Vista la película, al ciudadano le brotan seguidas las preguntas:

¿Cómo es posible que un caso de esta gravedad, que estalla con la evidencia trágica de que el joven entró sano y salió en coma de la clínica, tras una primera sentencia que les da la razón, se recurriera y demorara en procesos judiciales tan largos y se resolviera al final en contra, con el castigo añadido de 400.000 € para una familia que vivía de dos fruterías que tuvieron que cerrar y de una panadería que apenas podían atender?

¿Cuál fue el manejo que clínica, médicos y abogados urdieron para desfigurar los hechos y hacerlos creíbles a los jueces?

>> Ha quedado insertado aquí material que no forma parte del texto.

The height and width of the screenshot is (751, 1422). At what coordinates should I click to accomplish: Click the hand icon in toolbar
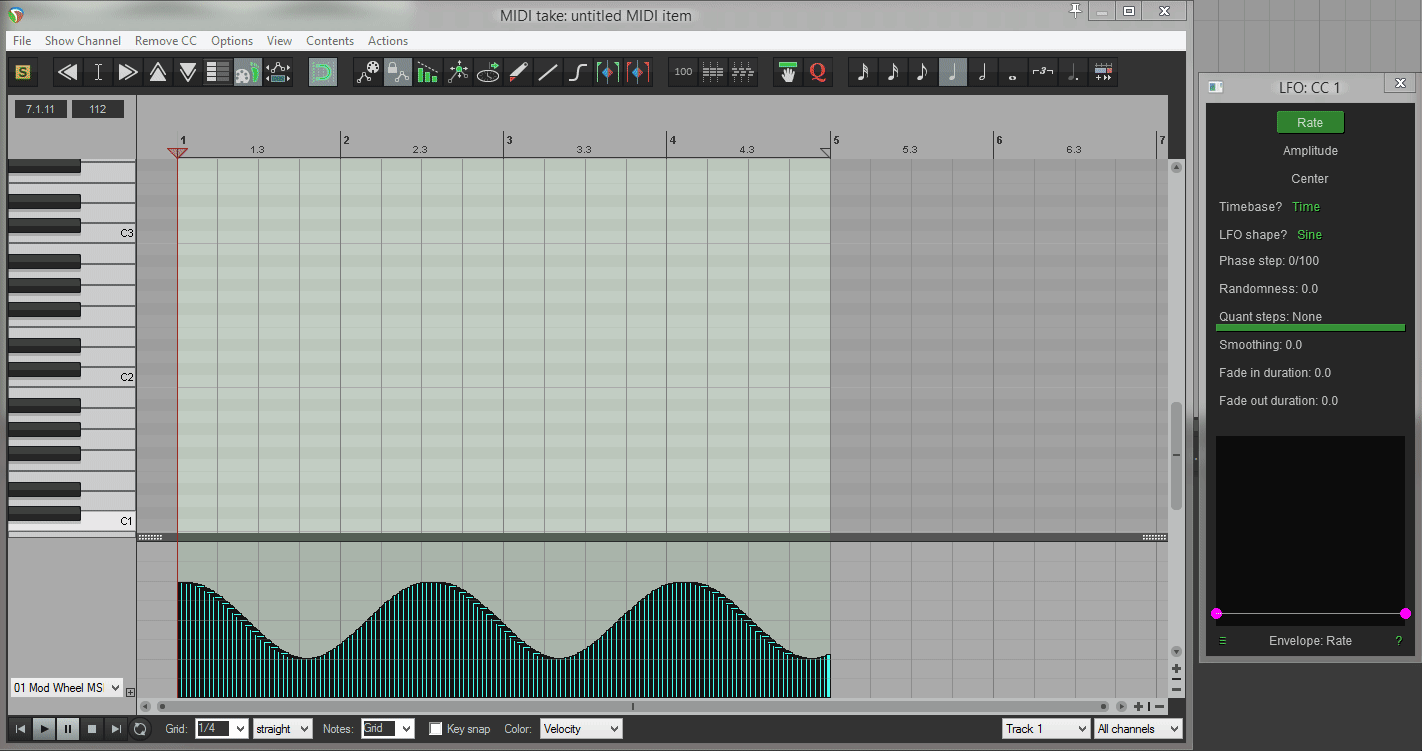(x=788, y=72)
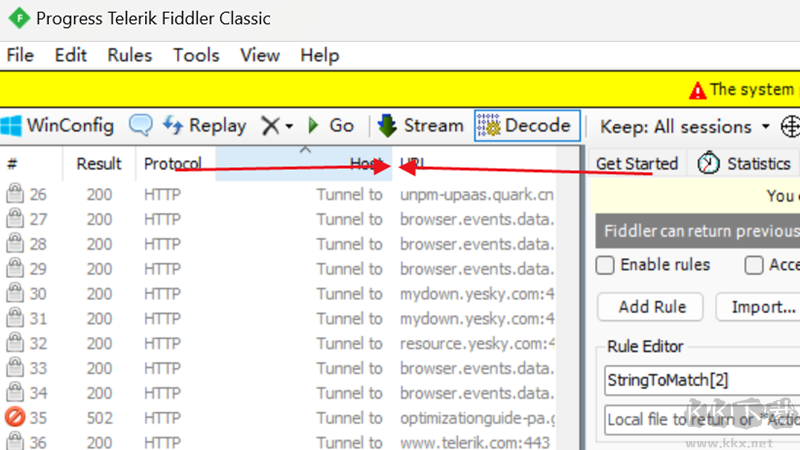The image size is (800, 450).
Task: Open the Tools menu
Action: (x=196, y=55)
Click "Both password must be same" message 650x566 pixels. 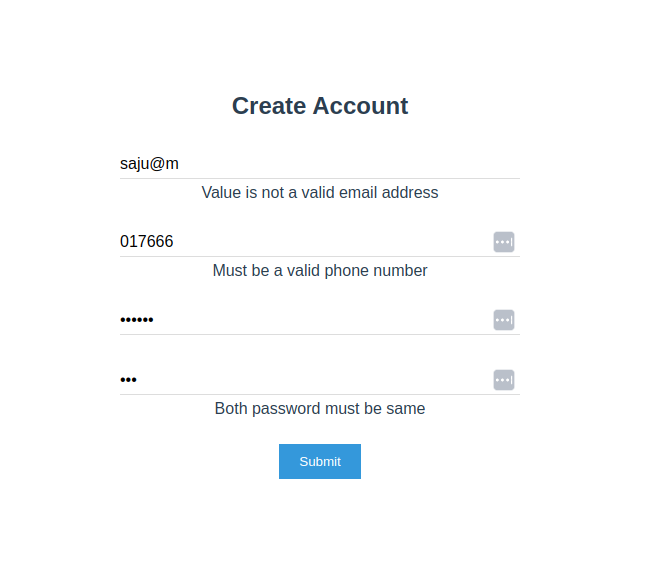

Los jueces (Audiencia Provincial, Tribunal Supremo), sabiendo que se trataba de un caso grave, sobre le que ya había habido una sentencia a favor, ¿con quiénes hablaron, qué pruebas recabaron, a qué testigos citaron, por qué no citaron al médico aprendiz Frade testigo en la operación, qué argumentos adujeron para una sentencia contraria, cuando el caso requería una cautela extrema y rigurosa?

¿Cuál será ahora la solución final: pacto acordado para una indemnización o, además de ella, podrán saber los ciudadanos las responsabilidades que médicos, abogados y jueces ejercieron en el caso?

No basta con pagar, hay que enumerar responsabilidades.